グレンラガン~第17話&ほとんど関係ないドラえもんの話~

Gren17070723 正直な話見るのが怖かった。なんつかお気楽な子供でいられたこれまでとは全く違う世界と価値観が攻めてくるような気がしたから。大人になることで見えなくなるもの、失くしてしまうものをこの17話がむき出しの刃のように心に突き立ててくるような気がしたから。

予告でわかっているのは「7年後の世界」ということと「あなたは何もわかっていない」というサブタイトルくらい。でもって15話で張られた伏線は「100万匹のサルがこの地に満ちるとき月からなんちゃらかんちゃら・・・」。今までの流れからすれば、サルが100匹に達するのはまず間違いなくこの17話。何がどうしてどうなるのか全く予想も付かなかったのだが・・・。

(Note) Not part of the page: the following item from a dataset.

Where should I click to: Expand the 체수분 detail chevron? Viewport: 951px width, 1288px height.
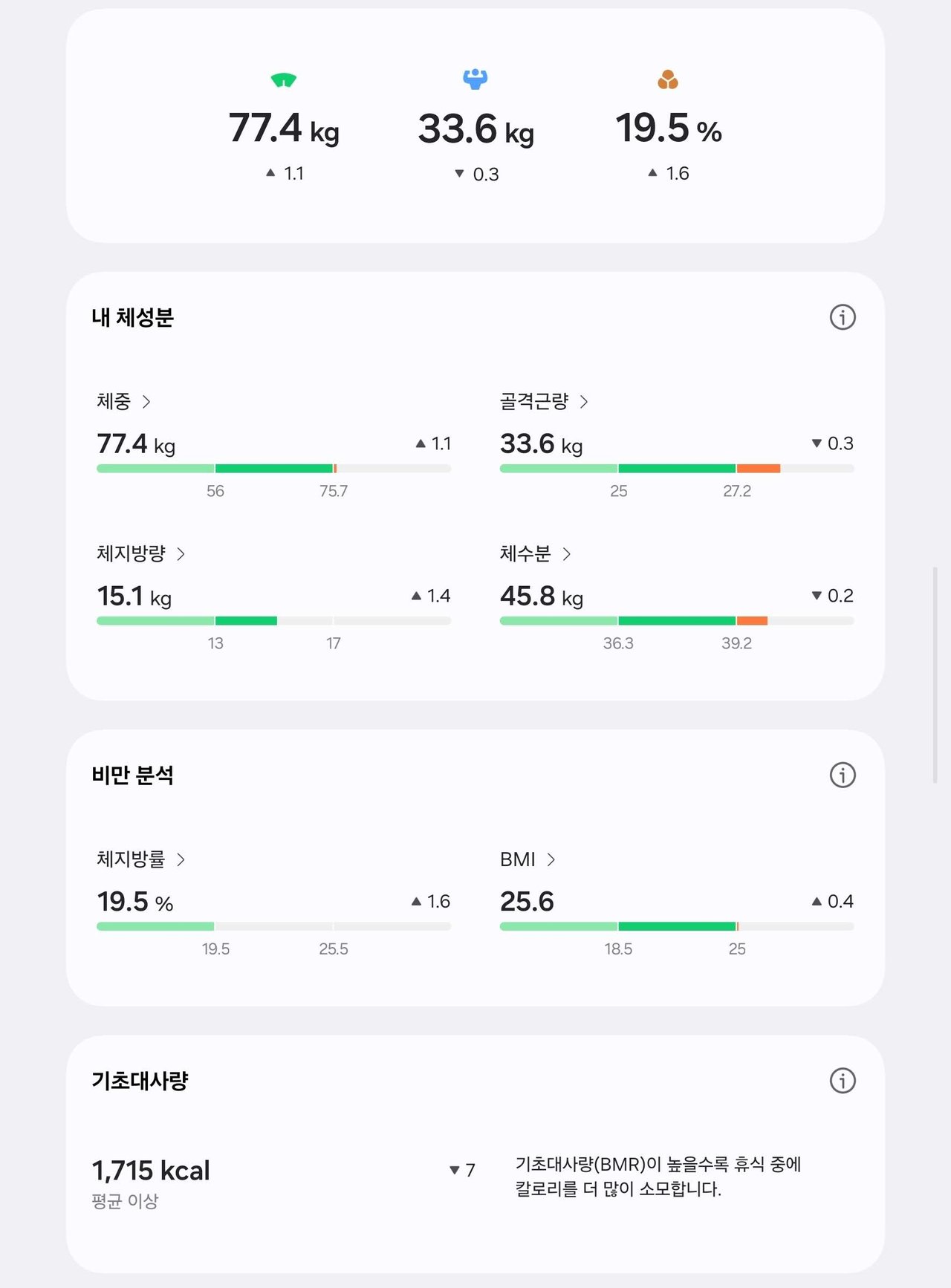567,554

ネタバレに入る前に少しタイトル通りの余談をしてみたい。皆さんはドラえもんにいつ頃最も接近遭遇しただろうか。まぁウチの読者様であればよもや声優が変わってからと言う人はいないとは思うけど、そのリアルタイムでドラえもんに熱くなっていた頃ってのは既にアニメもあったはず。僕が丁度小学1年になった頃映画第一作が放映されたくらいだから、ドラえもん=アニメのドラえもんという方の方が多いのではないかとも思う

 アニメって漫画と比べてどうだったか覚えてる?

話とか道具とかはまぁ原作通りだったし、主題歌や声優も最初から彼らだったからさほど抵抗もなく入ってきたと思うんだけど、ぶっちゃけ「絵」も全然抵抗がなかったことない?目の大きさや表情や等身や色遣いなどたぶん原作とは大なり小なり違うはずなんだけど、リアルタイムで少年向けアニメに接していた頃ってのは、よほどのコアな人以外

 漫画とアニメのビジュアル差はあまり感じなかったのでは?

子供の頃、それも物心付くか付かないかの小さな頃に描く車やお母さんの絵というのは、特徴がどうとか色や大きさがどうとか言うレベルじゃない。根拠も理由もなく「こうだから」というだけで絵はそれを意味する。単純な線や丸一つとってもそれは同様で、「歪んでいる意味がない」場合、見た目どんなにグニャグニャでも、それは直線であり曲線なのだ。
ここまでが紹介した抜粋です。